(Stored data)
========================================================================

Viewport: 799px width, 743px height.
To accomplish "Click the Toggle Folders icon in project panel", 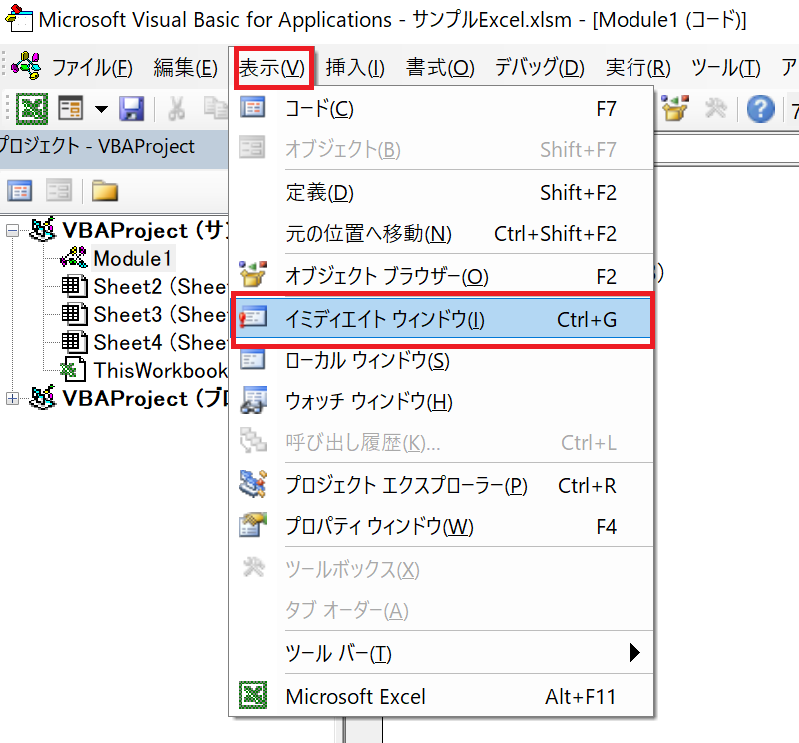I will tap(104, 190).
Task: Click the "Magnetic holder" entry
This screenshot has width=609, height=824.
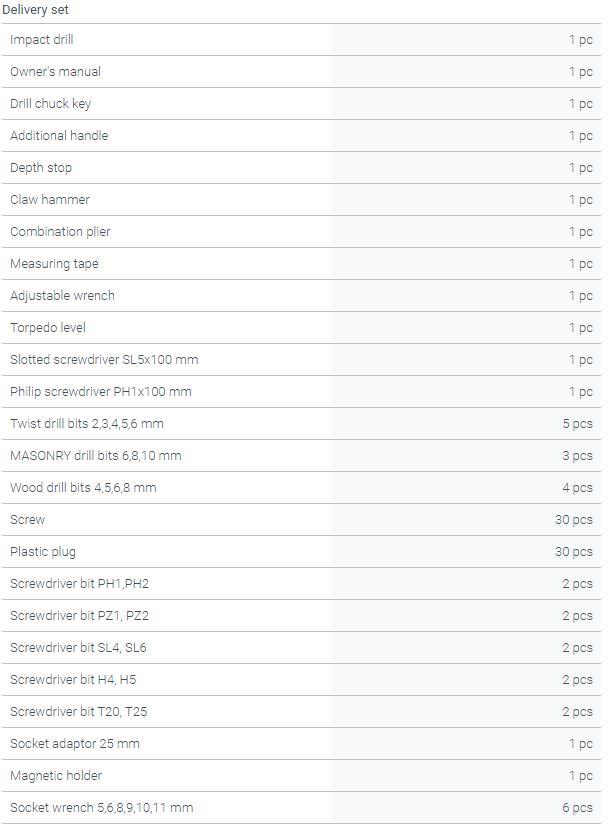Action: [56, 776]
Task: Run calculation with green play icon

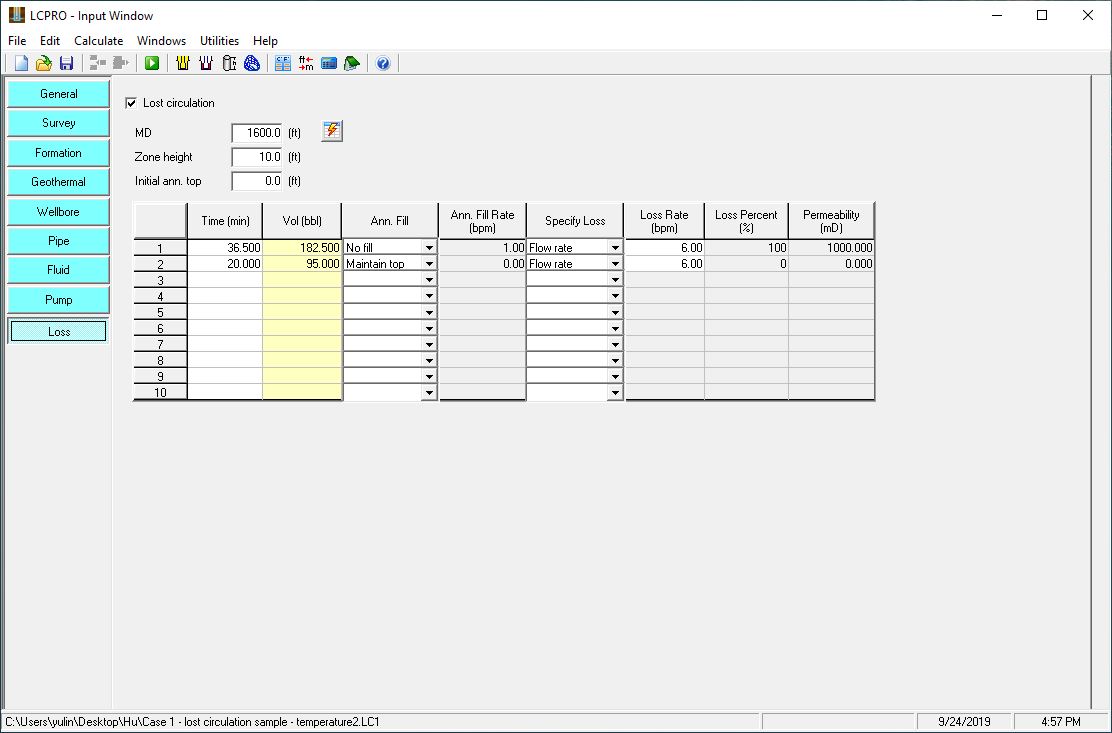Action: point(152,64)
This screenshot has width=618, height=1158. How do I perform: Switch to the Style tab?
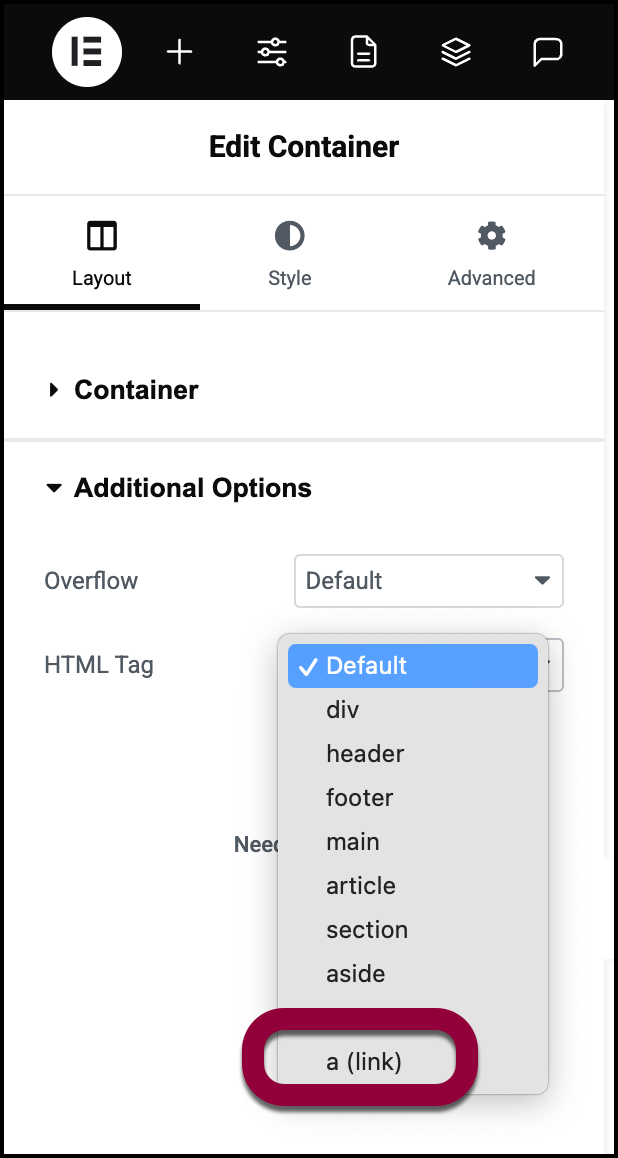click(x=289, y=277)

========================================================================

Assigned task: Reproduce the lines of the data that run from the one containing "Task: Click the" to the final line, both included, exactly as they appear and without the pictures.

Written solution:
Task: Click the "Magnetic holder" entry
This screenshot has width=609, height=824.
Action: [56, 776]
Task: Run calculation with green play icon

Action: point(152,64)
This screenshot has width=618, height=1158. How do I perform: Switch to the Style tab?
click(x=289, y=277)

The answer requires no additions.